The Bus Service Operators Grant provides a fuel duty rebate to local bus service operators (but not for express coach which receives no rebate). As of April 2010 the rebate was £0.43 for diesel, £0.2360 for road fuel gas other than natural gas and 100% for biodiesel and bioethanol. Additional rebates are available for increasing fuel efficiency, low carbon emission vehicles and equipping vehicles with Smartcards and GPS tracking equipment.
In 2001 it was proposed that long-distance scheduled coach services should receive the rebate in return for offering half-price fares to older and disabled passengers.
Registered construction and farm vehicles 'red diesel' which includes a fuel dye has a significantly reduced tax levy compared to normal road fuel. This can only be used in registered agricultural and construction vehicles including tractors, excavators, cranes and there are heavy fines for misuse.

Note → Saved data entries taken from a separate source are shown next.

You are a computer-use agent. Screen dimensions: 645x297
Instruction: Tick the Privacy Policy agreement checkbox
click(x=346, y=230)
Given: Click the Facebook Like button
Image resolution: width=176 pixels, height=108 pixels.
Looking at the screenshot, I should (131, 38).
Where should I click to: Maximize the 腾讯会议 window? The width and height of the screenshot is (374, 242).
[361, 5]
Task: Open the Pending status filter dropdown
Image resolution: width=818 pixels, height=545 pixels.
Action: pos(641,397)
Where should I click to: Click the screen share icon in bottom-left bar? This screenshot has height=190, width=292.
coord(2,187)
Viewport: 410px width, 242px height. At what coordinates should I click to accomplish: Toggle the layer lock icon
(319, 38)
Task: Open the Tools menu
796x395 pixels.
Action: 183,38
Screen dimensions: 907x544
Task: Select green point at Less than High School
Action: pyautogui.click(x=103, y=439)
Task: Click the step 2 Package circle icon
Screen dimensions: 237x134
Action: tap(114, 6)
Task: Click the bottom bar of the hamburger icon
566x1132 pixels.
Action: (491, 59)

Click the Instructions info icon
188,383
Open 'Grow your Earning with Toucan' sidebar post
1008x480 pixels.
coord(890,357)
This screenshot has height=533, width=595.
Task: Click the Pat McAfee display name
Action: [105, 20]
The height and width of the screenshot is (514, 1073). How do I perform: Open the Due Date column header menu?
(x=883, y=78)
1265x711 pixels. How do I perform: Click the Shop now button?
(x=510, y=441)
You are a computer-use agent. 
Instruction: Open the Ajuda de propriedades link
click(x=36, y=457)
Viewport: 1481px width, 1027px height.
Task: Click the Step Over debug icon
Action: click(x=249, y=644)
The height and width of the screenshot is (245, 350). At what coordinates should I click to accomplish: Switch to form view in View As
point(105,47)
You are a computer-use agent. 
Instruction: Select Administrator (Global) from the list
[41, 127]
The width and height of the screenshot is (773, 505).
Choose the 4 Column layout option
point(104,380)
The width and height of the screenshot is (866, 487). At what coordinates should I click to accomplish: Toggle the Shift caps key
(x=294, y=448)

Position up to 31 October 2008: Two main fuels are used in aviation: Aviation turbine fuel (Avtur) which is used in commercial jet and turbo-prop aircraft and aviation gasoline (avgas) which is used mainly in small piston-engined aircraft. Helicopters use both avtur and avgas. Some micro-light aircraft can fly on unleaded petrol. Until 31 October 2008 all avtur, which is an unmarked type of kerosene, was fully rebated to a nil rate of duty. All avgas was subject to a reduced duty rate which was set at half of the leaded petrol rate whether it was used for commercial or private pleasure use.taxed. Changes introduced on 1 November 2008 The expiry of the derogation gave rise to the requirement to charge the full rate of duty on fuel used for private pleasure-flying and led to changes in the treatment of both avtur and avgas. Unleaded petrol used in private pleasure-flying is not affected as it was already subject to duty at the full rate as used in road vehicles.